* [What needs to be done]: Your reply should consist only of the lines from the one holding "free trial link" to the last line of the data below, written out exactly and without pictures.

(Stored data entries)
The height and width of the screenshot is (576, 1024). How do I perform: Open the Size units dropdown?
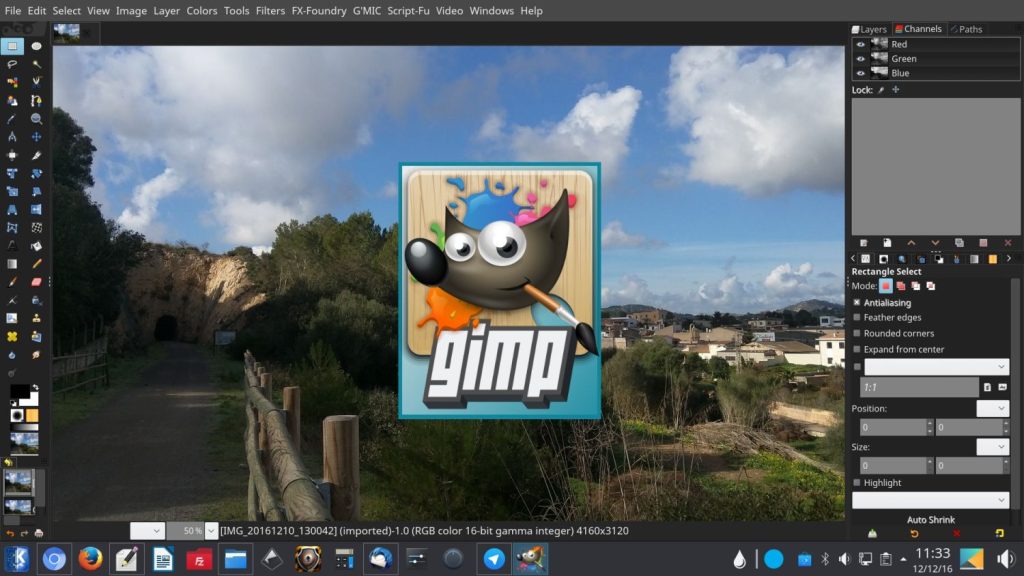tap(993, 446)
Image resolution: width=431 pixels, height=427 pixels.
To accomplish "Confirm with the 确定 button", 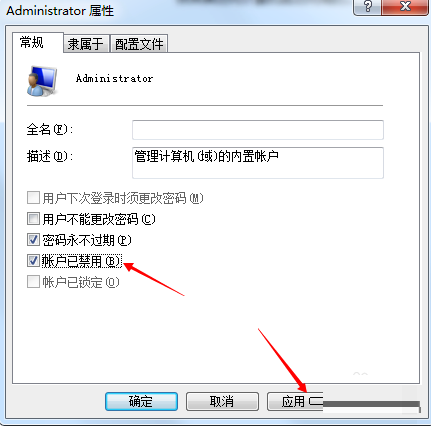I will point(141,401).
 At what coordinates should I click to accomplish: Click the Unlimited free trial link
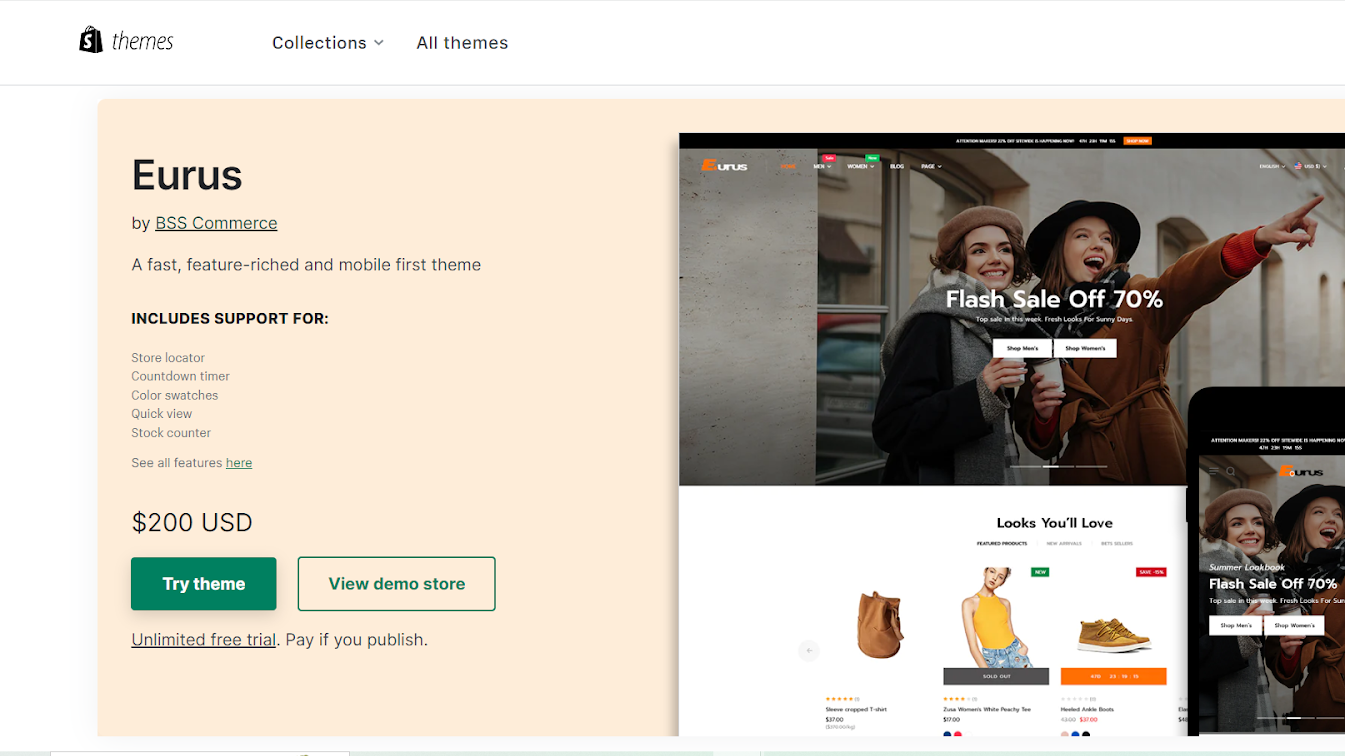[203, 639]
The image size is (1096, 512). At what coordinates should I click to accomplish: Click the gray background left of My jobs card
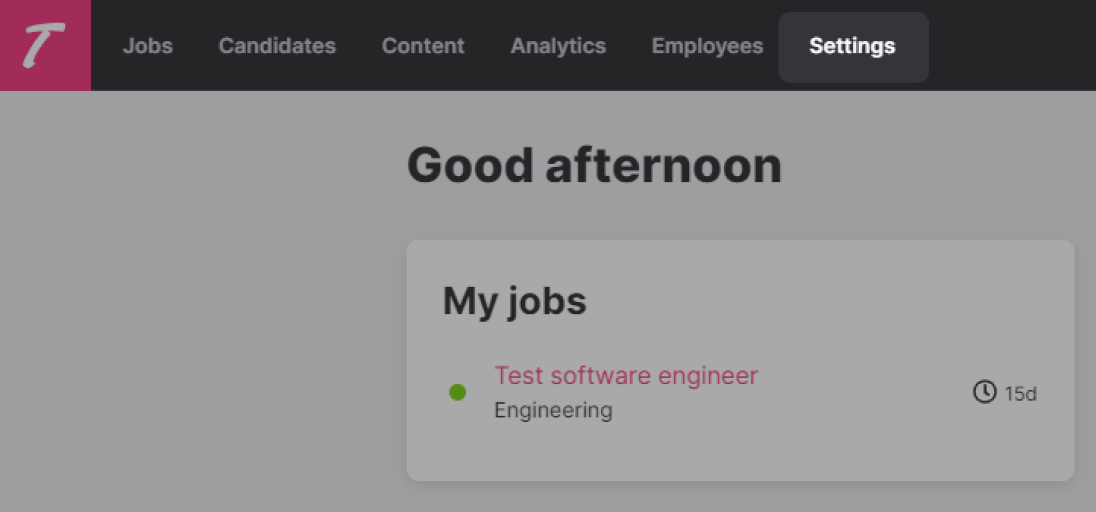(x=200, y=360)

* [Result of the task]:
 At what coordinates should I click to accomplish: Click the Unlimited free trial link
[203, 639]
The image size is (1096, 512). At what coordinates should I click to accomplish: Click the gray background left of My jobs card
(x=200, y=360)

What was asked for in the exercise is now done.